Unfassbar nicht nur, was hier miteinander verglichen wird: Die existentiellen Ängste, die homosexuelles Coming-out auch heute zu einem Großteil bedeuten und unangenehme Witzchen über Religion. Homosexuelle werden auch heute noch – direkt und indirekt – für ihr homosexuell-Sein erpresst, gemobbt, um ihre Karrierechancen gebracht, in den Selbstmord getrieben. Wie oft passiert das in Deutschland mit den Leuten, die sich dazu bekennen, ein Kind taufen zu lassen?

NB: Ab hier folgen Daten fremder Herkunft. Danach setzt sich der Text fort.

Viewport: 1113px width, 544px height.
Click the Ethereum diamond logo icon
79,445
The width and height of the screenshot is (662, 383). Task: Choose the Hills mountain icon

Unfassbar auch, dass diese Ängste quasi bestritten werden: Denn wenn Kirche in Sachen Mut das „neue Schwulsein“ ist, dann hat das offene Schwulsein ja die Phase überschritten, in der es Mut bedarf. Unfassbar aber vor allem, dass sich hier die Vertreterin einer Organisation anmaßt, das Leid einer Opfergruppe zu bestreiten, das sie selbst mit verursacht hat: Es waren vor allem die christlichen Kirchen, die dafür sorgten, dass die Homosexuellenverfolgung im Nachkriegsdeutschland mit erbitterter Schärfe fortgesetzt wurde.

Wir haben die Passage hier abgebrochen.